Europe’s Prospects Looked Better in 1930s
Recent growth in the euro area has tracked the experience of much of Europe in the 1930s all too closely. Unless policies change, this stagnation is likely to persist. In some ways, the euro area’s prospects are more challenging than the parallel with the Great Depression suggests. If only things were as bad as in the 1930s -- how’s that for a thought to put matters in perspective?
The aftermath of the Depression in Europe gives a vivid demonstration of the power of monetary policy. One group of countries stayed on the gold standard; others came off and devalued their currencies. The ones that exited -- the sterling group, made up of Denmark, Norway, Sweden and the U.K. -- could execute independent monetary policies. Deflation stopped, inflationary expectations went up, real wages adjusted, and output quickly revived. The countries that stayed on gold saw deeper falls in output and then grew more slowly for years. It took them until 1938 to restore output to its level in 1929.

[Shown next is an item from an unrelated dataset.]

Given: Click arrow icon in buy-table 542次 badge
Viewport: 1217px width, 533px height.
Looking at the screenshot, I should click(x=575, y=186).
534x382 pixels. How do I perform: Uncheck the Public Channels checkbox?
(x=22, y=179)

The chart compares output growth in both groups with the euro area’s performance since 2007. The euro area’s recent experience is far closer to that of the gold-standard countries than to the sterling group’s. Members of the euro area lack their own monetary policies, just like the gold-standard countries in the 1930s. Compounding the problem, the European Central Bank is committed to an orthodox low-inflation-first approach. The results have been dismal.
It’s well-known that staying on gold paralyzed monetary policy in the 1930s and made the slump worse, while the countries that exited benefited from monetary stimulus and did much better. Less familiar is that leaving the gold standard also had big implications for fiscal sustainability: It made consolidating public debt far easier. In this respect, today’s euro-area countries are in even worse shape than their gold-standard counterparts.

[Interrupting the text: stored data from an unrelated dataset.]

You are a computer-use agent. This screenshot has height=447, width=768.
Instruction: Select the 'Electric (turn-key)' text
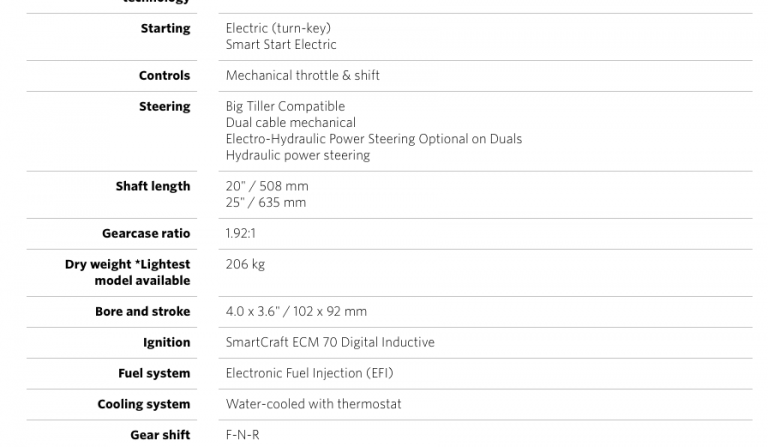(x=278, y=28)
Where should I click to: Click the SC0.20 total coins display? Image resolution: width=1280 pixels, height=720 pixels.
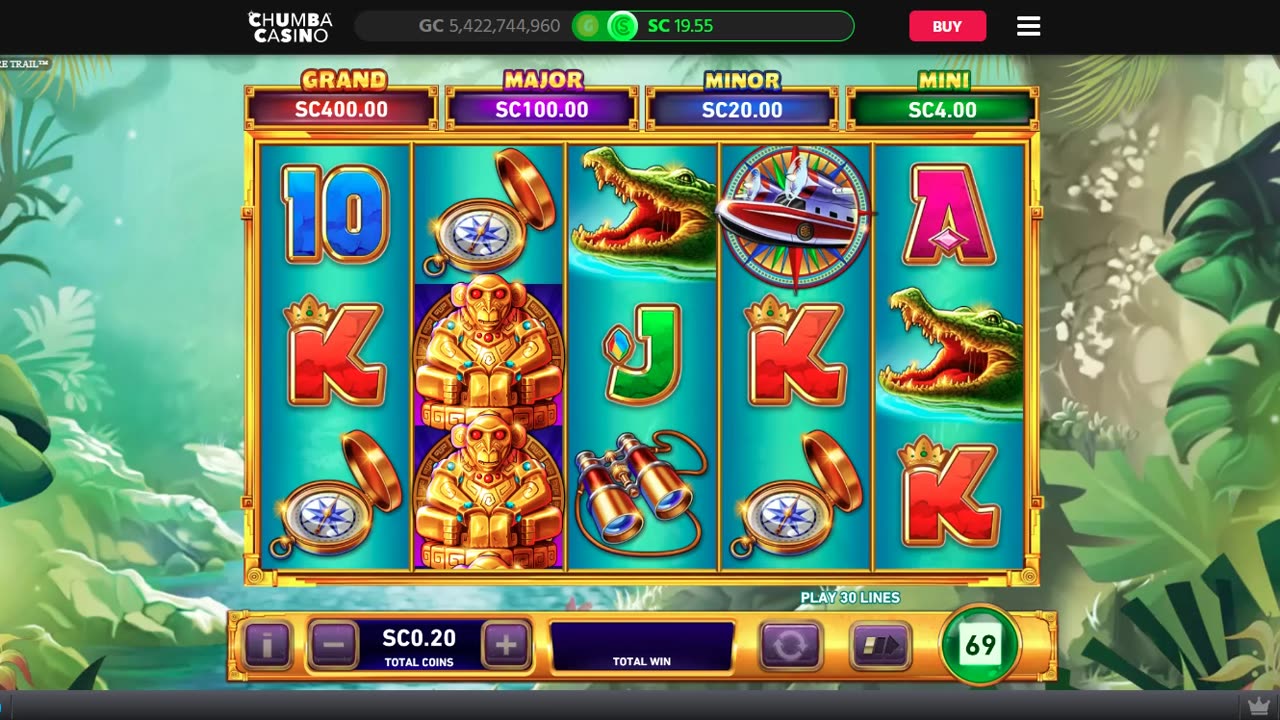419,645
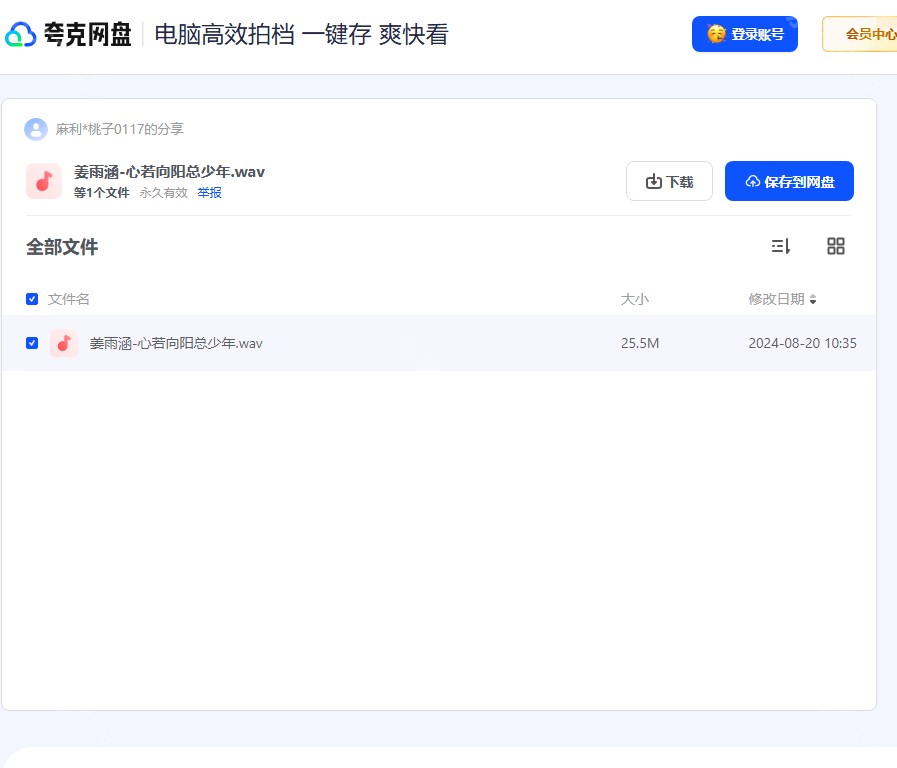Click the 全部文件 section header

coord(62,246)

To see the difference that leaving the gold standard made to fiscal sustainability, take the U.K. Stabilizing a rising ratio of public debt to gross domestic product usually requires a budgetary correction. Heavy debts and a high real interest rate make this needed adjustment bigger; rapid economic growth makes it smaller.

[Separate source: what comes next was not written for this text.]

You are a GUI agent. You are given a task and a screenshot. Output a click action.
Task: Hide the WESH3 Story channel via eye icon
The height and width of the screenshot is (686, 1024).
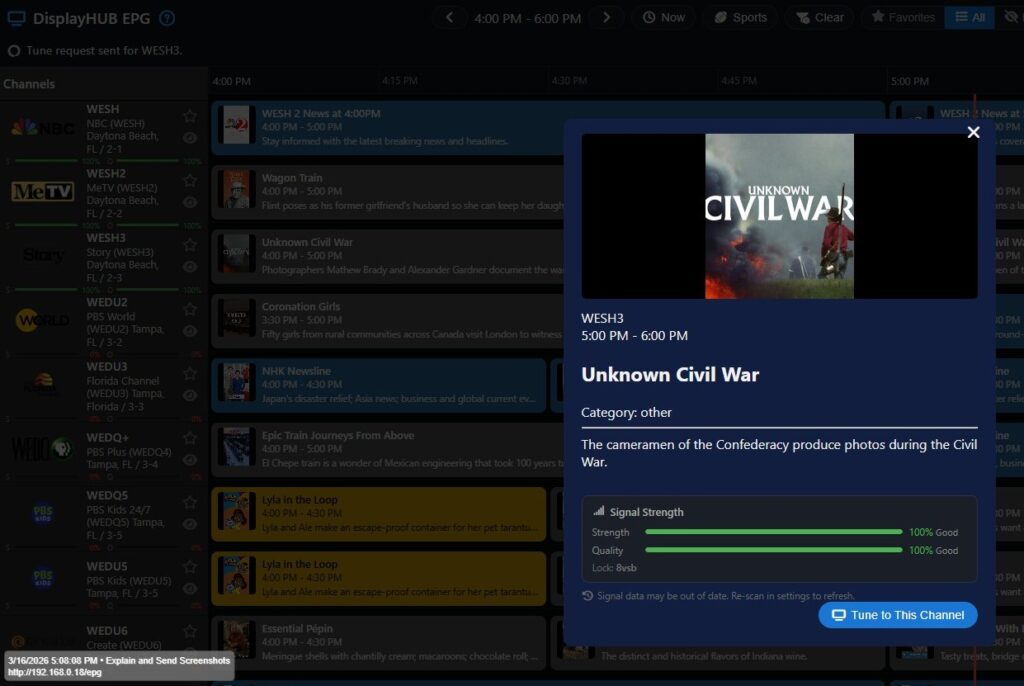[190, 267]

Partly by allowing lower nominal rates and partly by ending deflation, coming off gold reduced U.K. real interest rates from almost 6 percent in the late 1920s to 2 percent in the mid-1930s. At the same time, growth improved to 3.6 percent a year from 2.2 percent. Result: About a third of the fall in the debt ratio (from 179 percent in 1933 to 144 percent in 1938) was due to changes in growth and interest rates, rather than to budgetary changes. The adjustment was much less painful than it would otherwise have been.
Another aspect is worth noting. Lower nominal rates were combined with restrictions on capital outflows. This so-called cheap-money policy -- which would now be called “financial repression” -- was directed not by the Bank of England but by HM Treasury. In other words, monetary policy was dictated partly by debt-management goals.
This was part of a wider trend embracing many countries until as late as the mid-1970s: Central banks were subservient to finance ministries. Countries with heavy debts after 1945 were typically able to reduce them fairly painlessly, through fast catch-up growth and cheap-money policies controlled by governments.
Compare this with the euro area today. Many countries have heavy debts, limited growth prospects (they can’t restore their competitiveness by devaluing), and a central bank forbidden to take political direction or see debt-management as one of its objectives. Given all that, complying with the EU’s debt-sustainability rules will entail severe and indefinite budget stringency, clouding the prospects for growth still further.
From 2014 to 2023, Greece will need to maintain a primary budget surplus (that is, excluding interest payments) of about 9 percent of GDP. Italy and Portugal will need surpluses of about 6 percent, Ireland and Spain about 3.5 percent. This looks to be an impossibly tall order.
What are the fiscal lessons? First, avoid deflation (hence high real interest rates) at all costs. It would make things even worse. Beyond that, the options in theory would seem to be financial repression, debt forgiveness, debt restructuring and outright default. Financial repression, the time-honored remedy, would seem to be out of bounds -- the ECB is not that kind of central bank -- and EU governments aren’t yet ready to contemplate the alternatives.
At some point, they will have to. In the 1930s, the situation didn’t look so hopeless.
(Nicholas Crafts is a professor of economics at the University of Warwick.)